▶ _Task goal_: Although the data holds pictures, return only the lines from the one containing "The image size is (512, 384)." to the end, exactly, and without them.

####################

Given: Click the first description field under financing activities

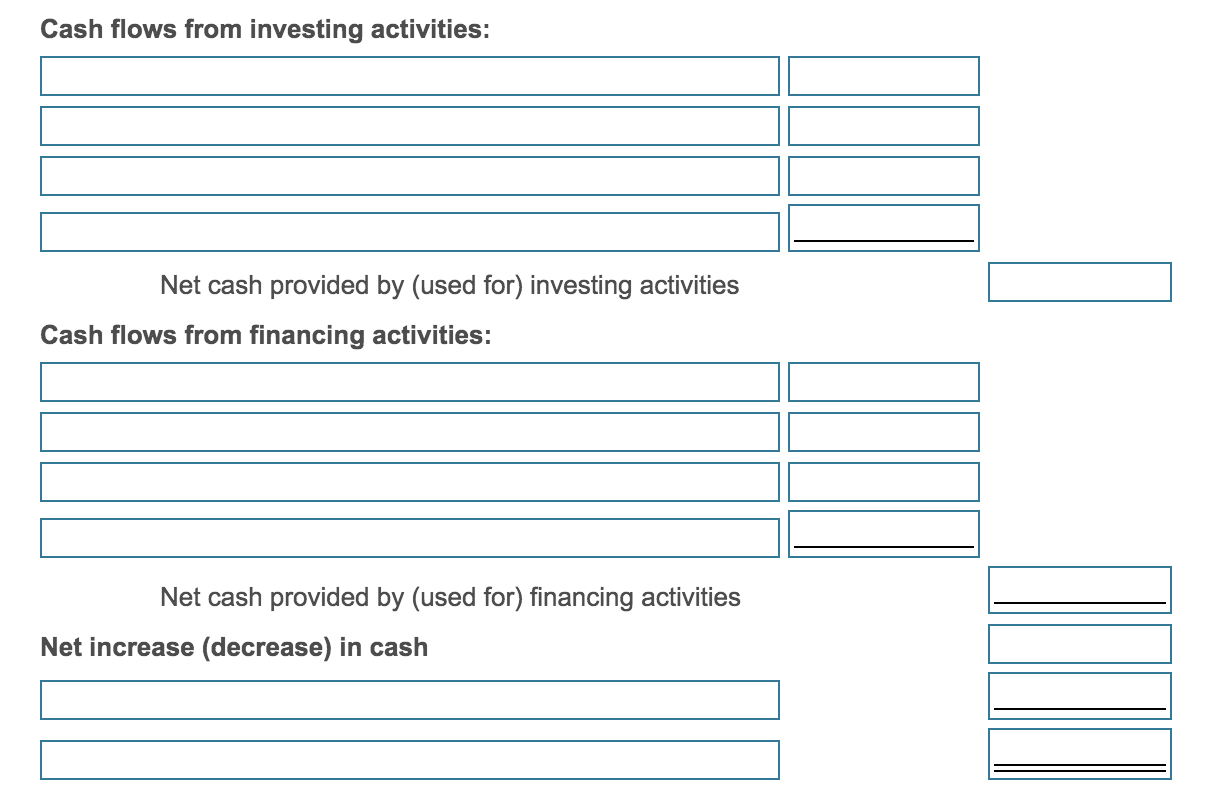Looking at the screenshot, I should click(410, 382).
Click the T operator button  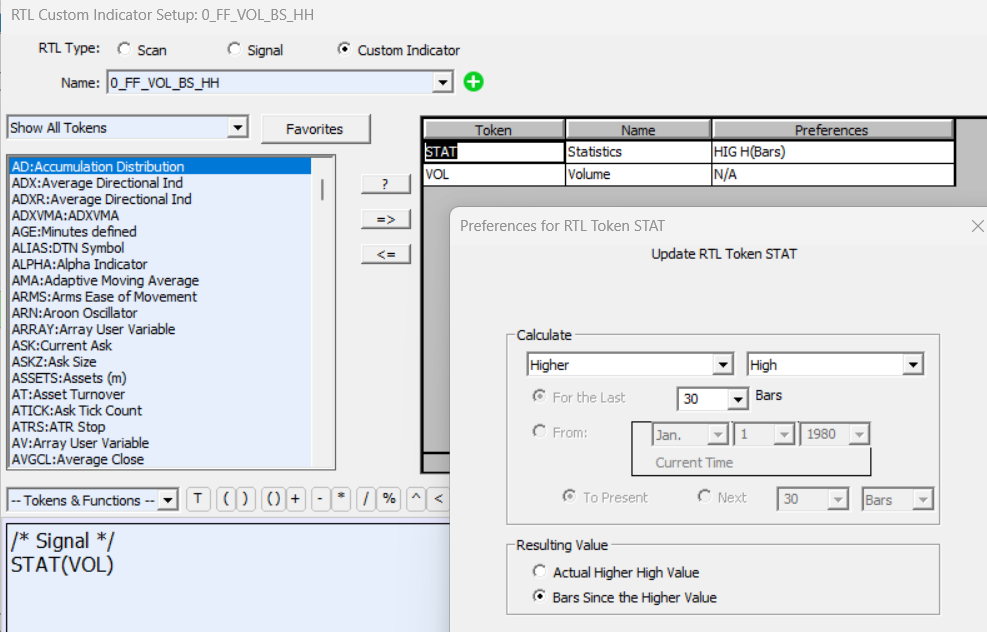point(198,499)
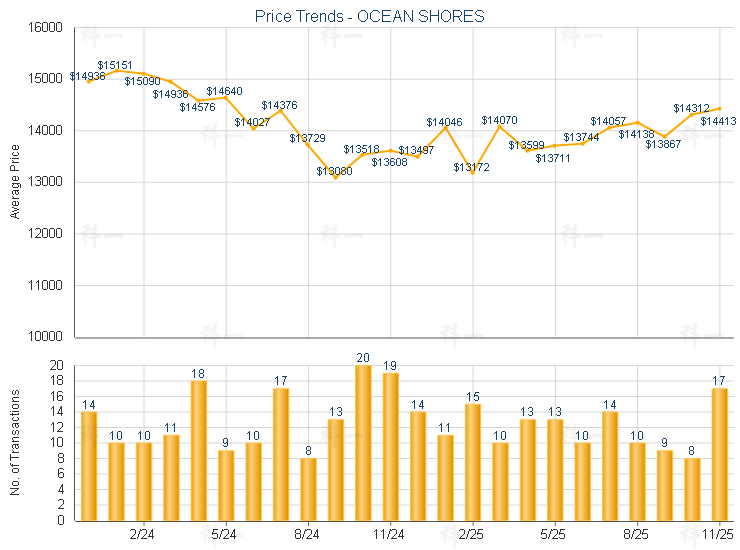Click the bar labeled 18 transactions
This screenshot has height=550, width=740.
198,450
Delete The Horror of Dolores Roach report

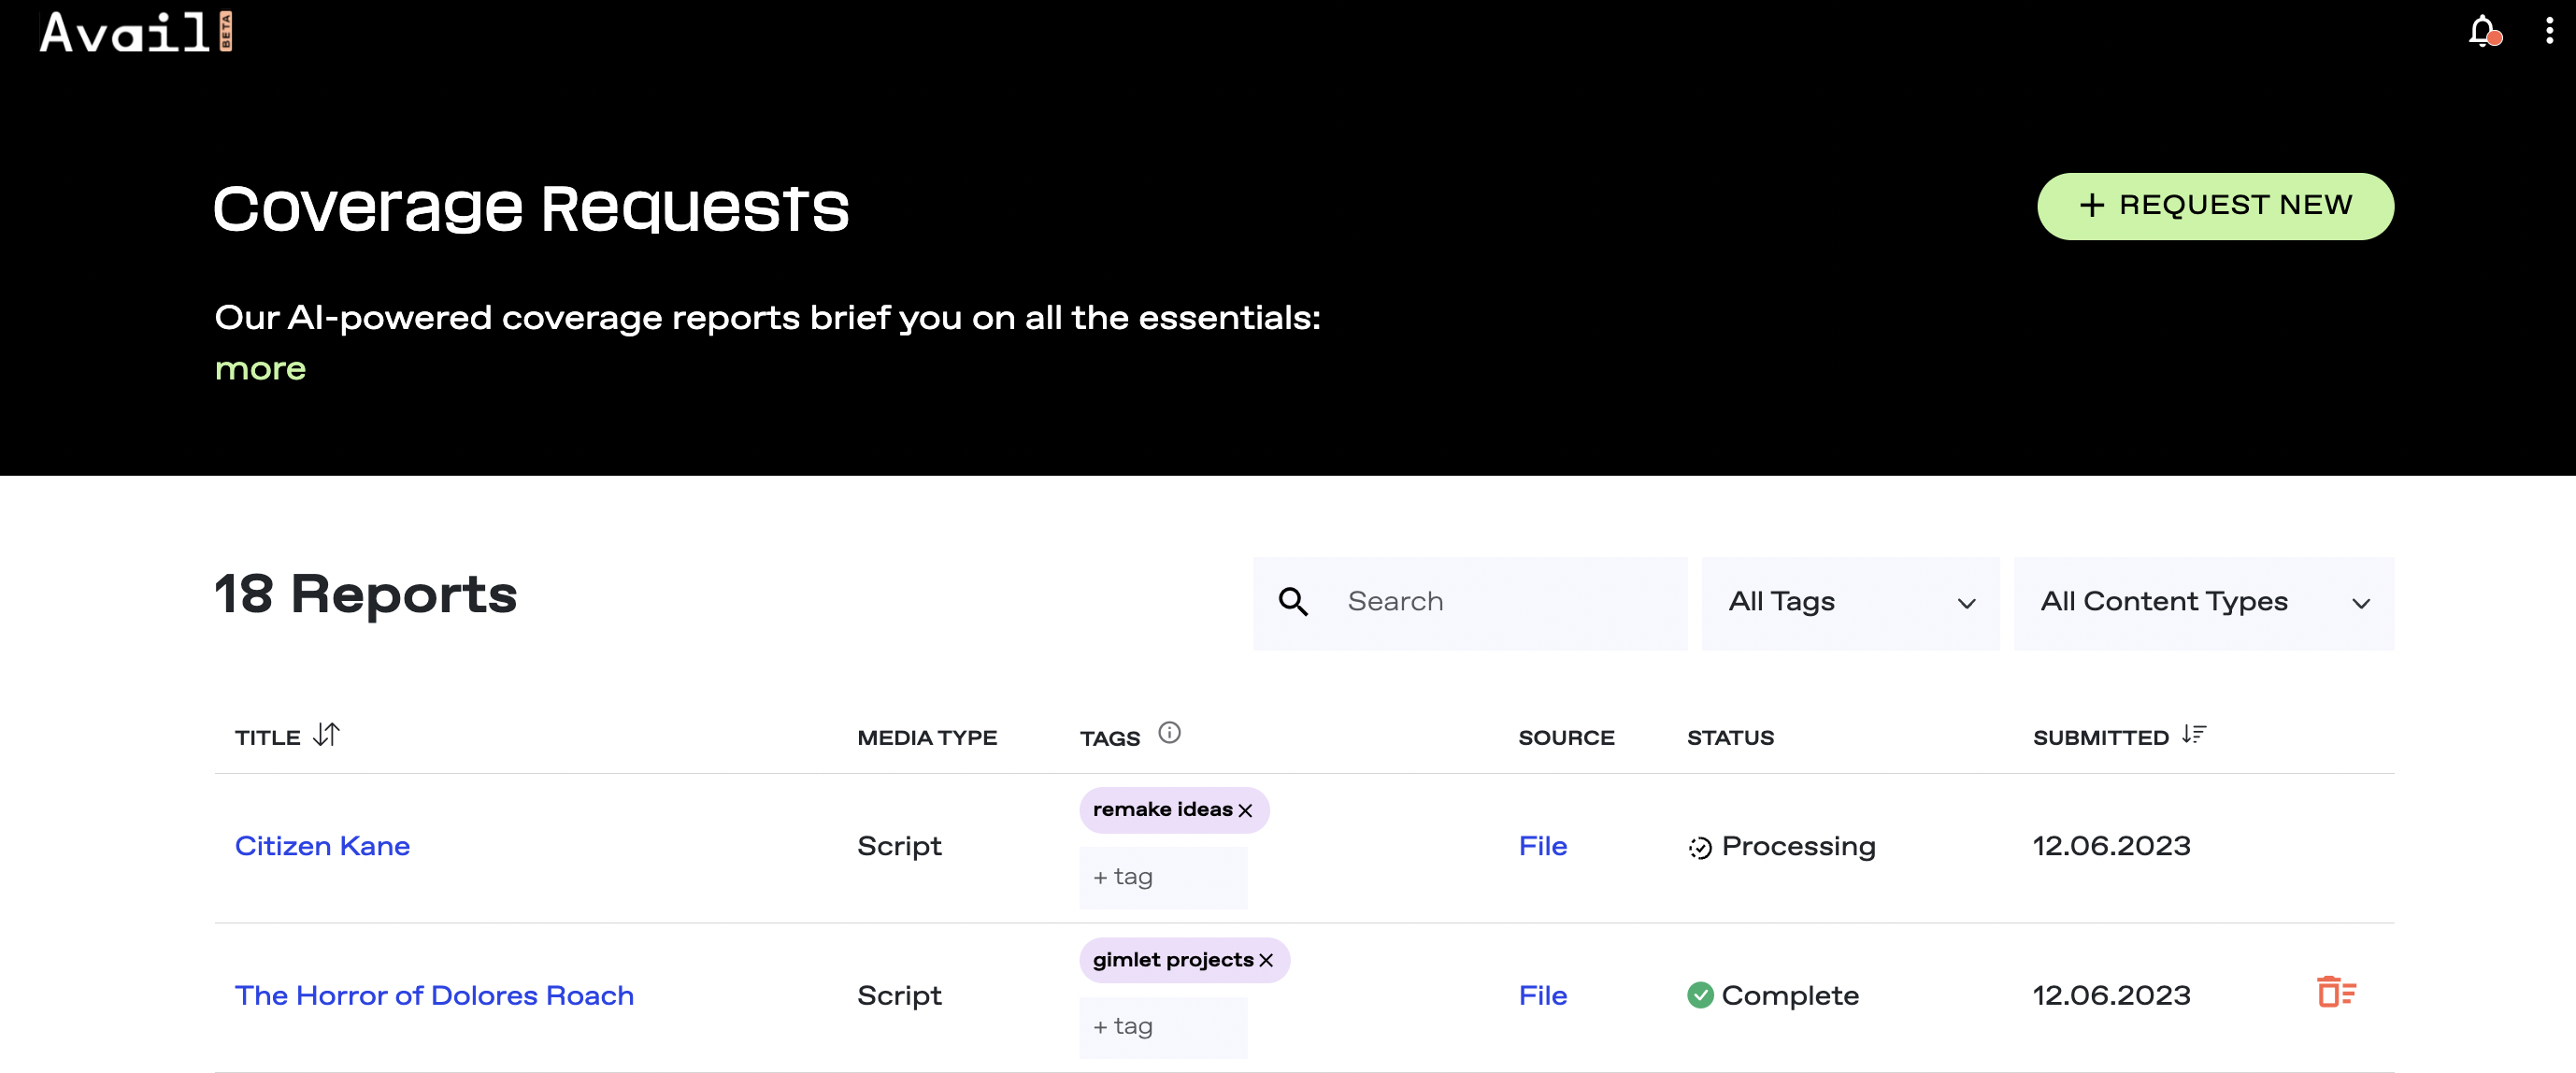tap(2336, 993)
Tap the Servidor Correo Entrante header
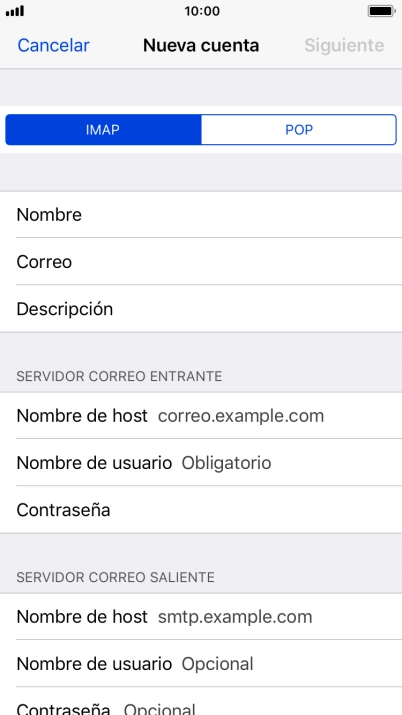Image resolution: width=402 pixels, height=715 pixels. pos(119,376)
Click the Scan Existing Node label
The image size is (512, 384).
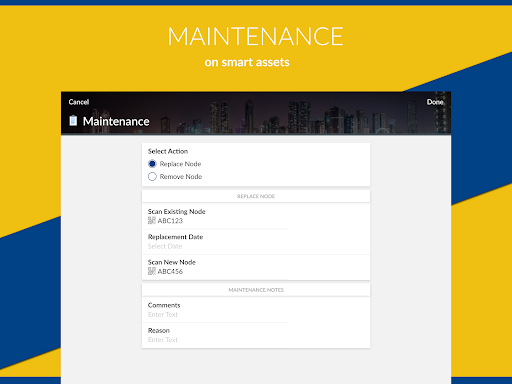point(176,212)
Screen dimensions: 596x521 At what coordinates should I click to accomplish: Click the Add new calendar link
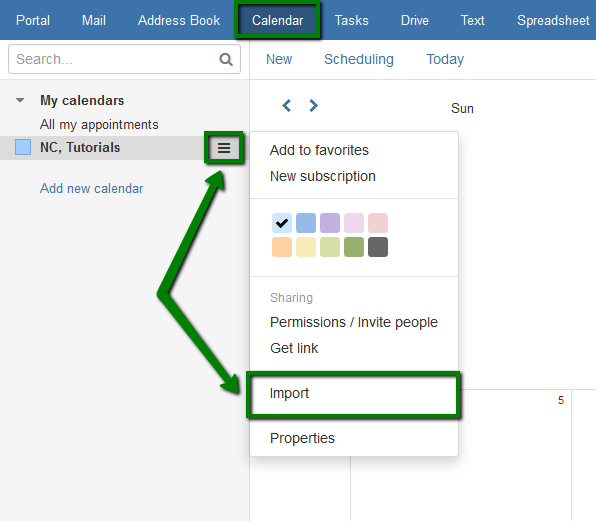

####################

▶ _Exercise output_:
The image size is (512, 384).
point(176,212)
Screen dimensions: 596x521 At what coordinates should I click to accomplish: Click the Add new calendar link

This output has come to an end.